Goal of the exercise >> Return, word for word, the lines from the one containing "This screenshot has width=343, height=189." through the one containing "Click the Service column sort arrow", with both of those lines included.

Extracted data >>
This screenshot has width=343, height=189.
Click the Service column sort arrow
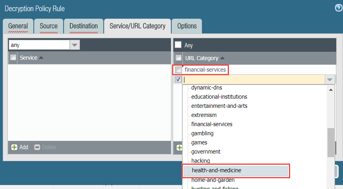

---

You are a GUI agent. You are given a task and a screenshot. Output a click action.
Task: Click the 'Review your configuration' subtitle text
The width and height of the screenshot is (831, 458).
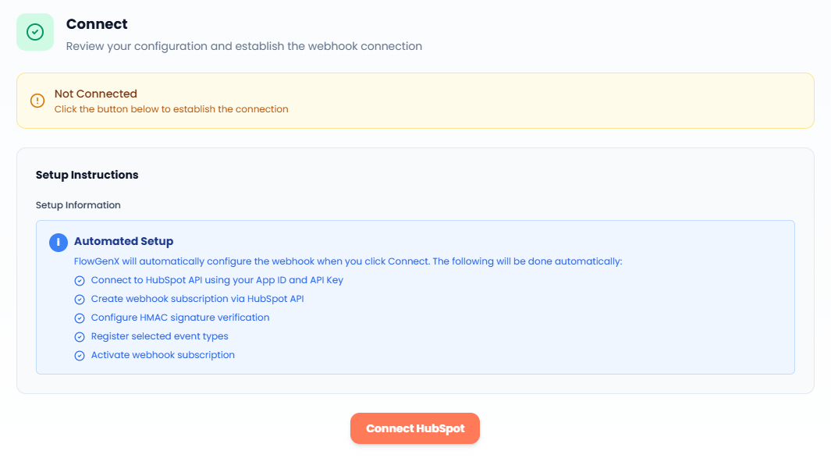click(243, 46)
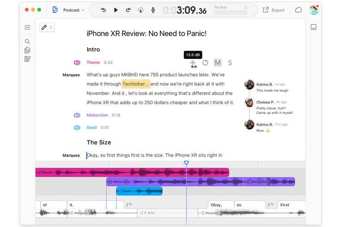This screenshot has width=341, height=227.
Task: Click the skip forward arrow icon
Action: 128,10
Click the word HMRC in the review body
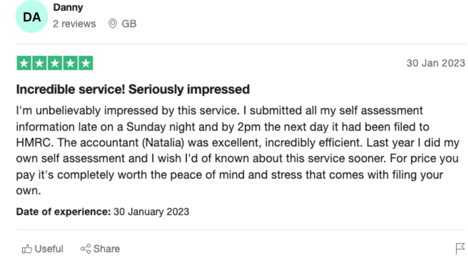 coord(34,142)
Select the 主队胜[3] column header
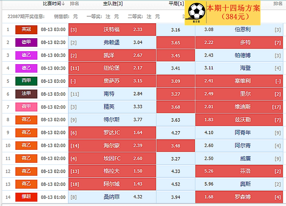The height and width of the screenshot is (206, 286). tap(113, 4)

...

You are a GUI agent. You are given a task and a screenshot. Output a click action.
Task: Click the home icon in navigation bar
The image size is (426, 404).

Answer to this task >>
This screenshot has width=343, height=189.
Click the Service column sort arrow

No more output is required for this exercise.